■ **Records**:
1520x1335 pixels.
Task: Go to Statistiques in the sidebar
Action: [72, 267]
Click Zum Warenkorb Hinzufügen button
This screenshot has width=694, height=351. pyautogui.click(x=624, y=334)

■ **The problem**: List each line in the rows above that contains the string "Warenkorb". Case counts.

■ **Written reply**:
Click Zum Warenkorb Hinzufügen button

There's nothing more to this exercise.